Close to 15 percent of Canadian Forces personnel deployed to Afghanistan developed a mental disorder as a result of the mission, a new study reports.
The study was conducted by researchers from the Canadian Forces Health Services Group and published in the Canadian Medical Association Journal.
“An important minority of Canadian Forces personnel deployed in support of the Afghanistan mission had a diagnosis of a mental disorder perceived to be related to the deployment,” the study says.
The mental health issues were found among 13.5 percent of personnel included in the study.

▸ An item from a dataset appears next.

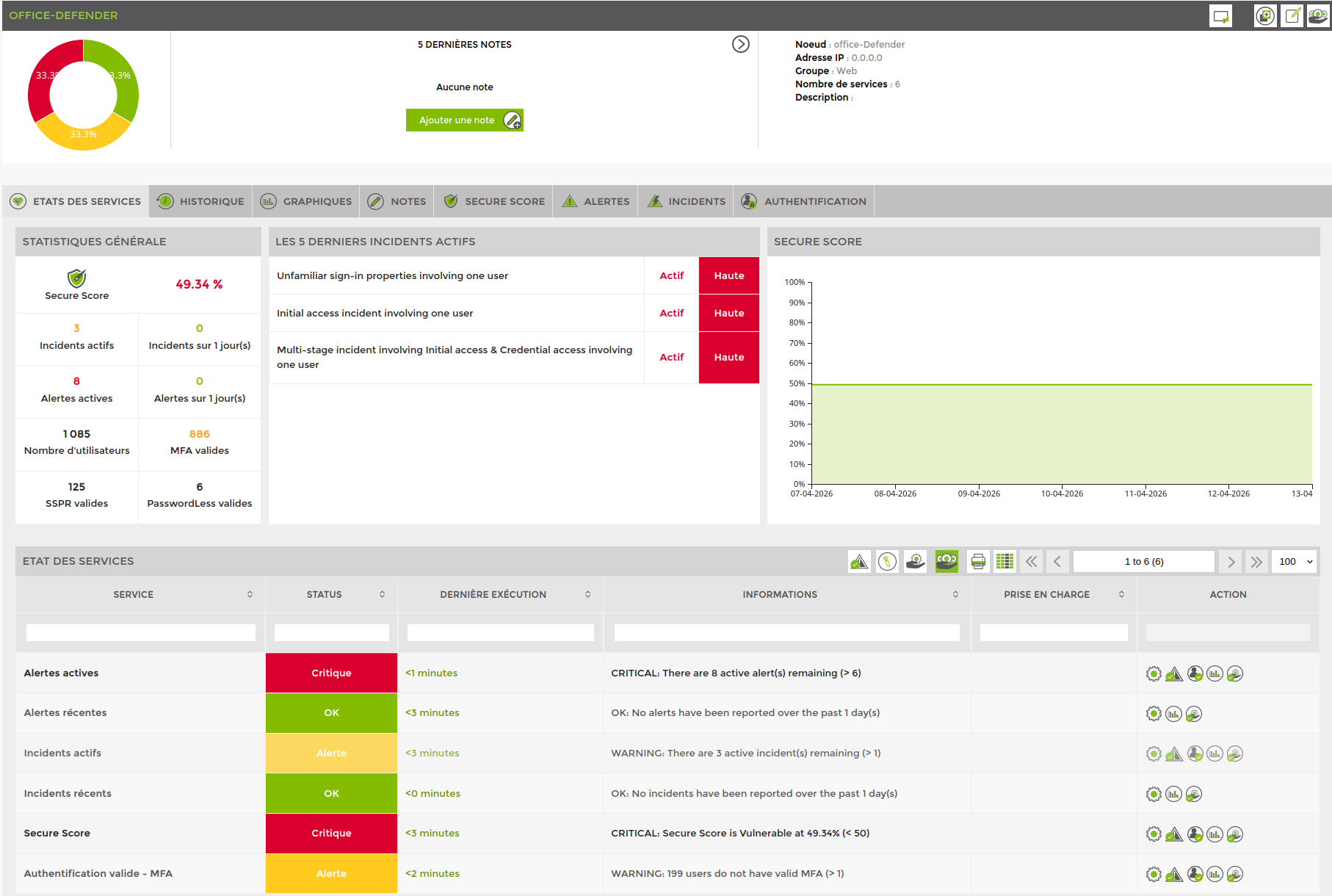Toggle the alert triangle checkmark filter icon
The width and height of the screenshot is (1332, 896).
pyautogui.click(x=859, y=562)
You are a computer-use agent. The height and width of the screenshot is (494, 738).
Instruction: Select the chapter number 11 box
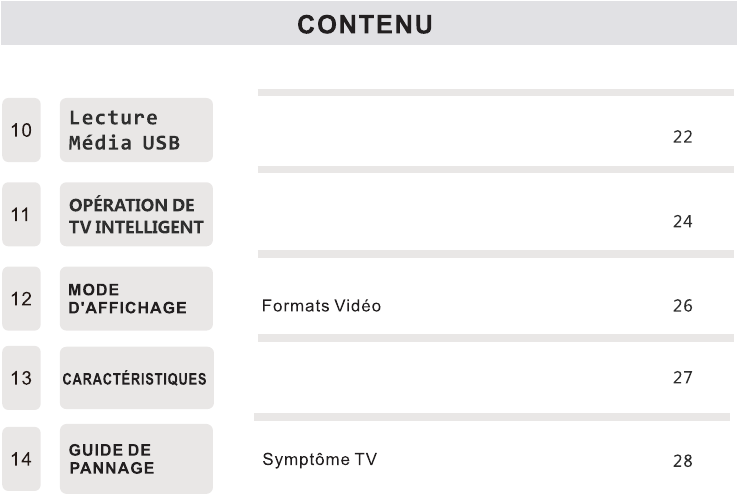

The most common diagnosis was found to be post-traumatic stress, followed by depression.
The study also found a strong association between mental disorders and deployment location, age, rank, area of service, and number of deployments.

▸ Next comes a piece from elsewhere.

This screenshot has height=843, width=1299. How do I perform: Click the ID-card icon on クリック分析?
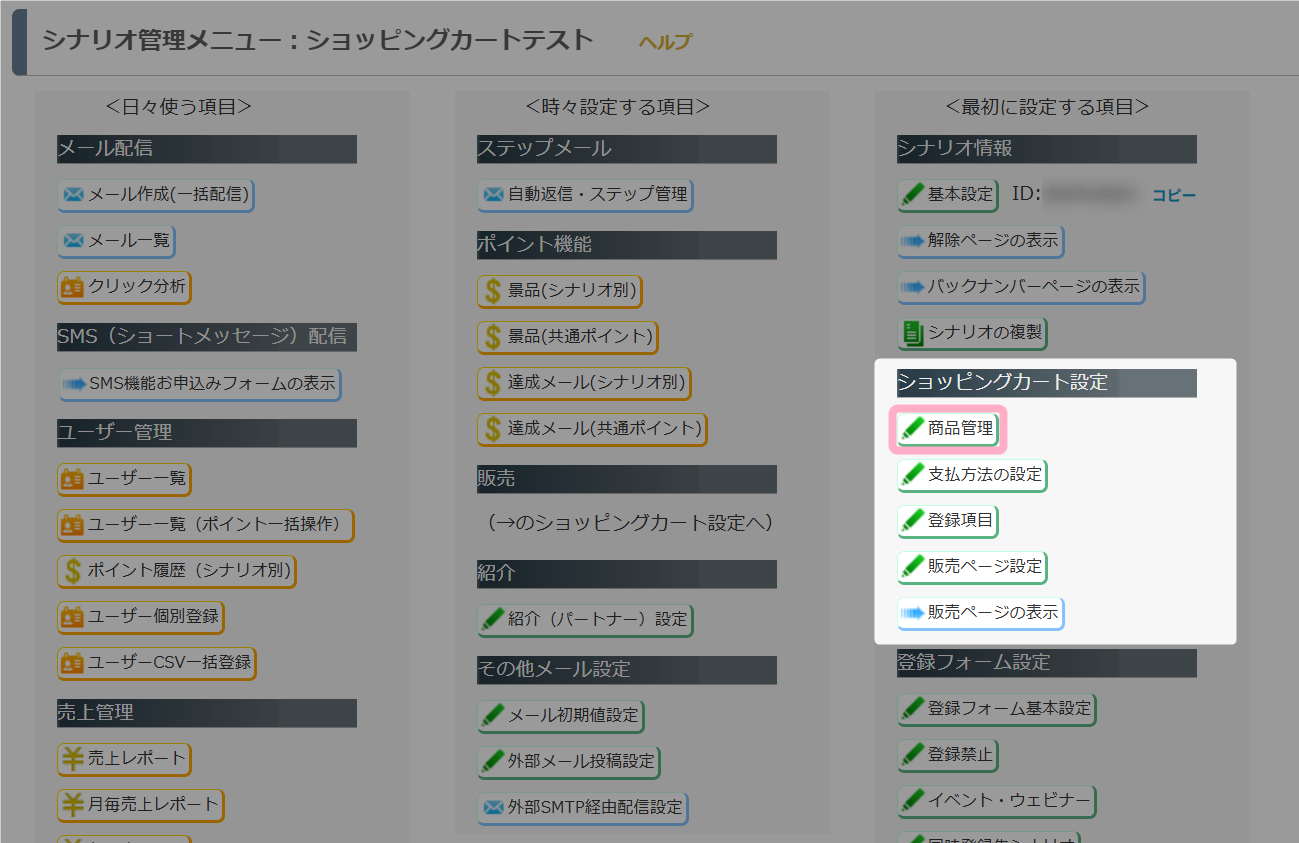point(73,286)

The highest incidence of mental health diagnosis occurred among those deployed to the high-risk Kandahar region, with the rate being almost six times the risk of those deployed to the UAE and two times the risk of those deployed to Kabul or multiple locations.
Those serving in land forces as opposed to those in the air force, as well as those serving in more junior positions also had a higher rate of mental health diagnosis.

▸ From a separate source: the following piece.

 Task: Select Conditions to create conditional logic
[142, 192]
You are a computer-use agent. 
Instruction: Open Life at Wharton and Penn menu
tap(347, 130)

Researchers found that the results of the study are for the most part consistent with results from studies done in other countries in similar circumstances. For example, other countries also found that personnel exposed to heavy combat have a higher rate of post-traumatic stress disorder than those in lower-threat locations.
Unlike many other studies done in other countries, however, the researchers didn’t find a strong association between mental disorders and gender, whether personnel are part of the reserve forces or not, and multiple deployments and deployment length.
According to the study, determining long-term outcomes is an important next step.
The researchers note that their study was limited by the fact that it only includes those diagnosed by the Canadian Forces mental health services over a period of time, and excluded those who had mental disorders that were resolved without care, those who were seen only in primary care or outside of the Canadian Forces, those who have not yet developed mental disorder issues, or those who have not yet sought help.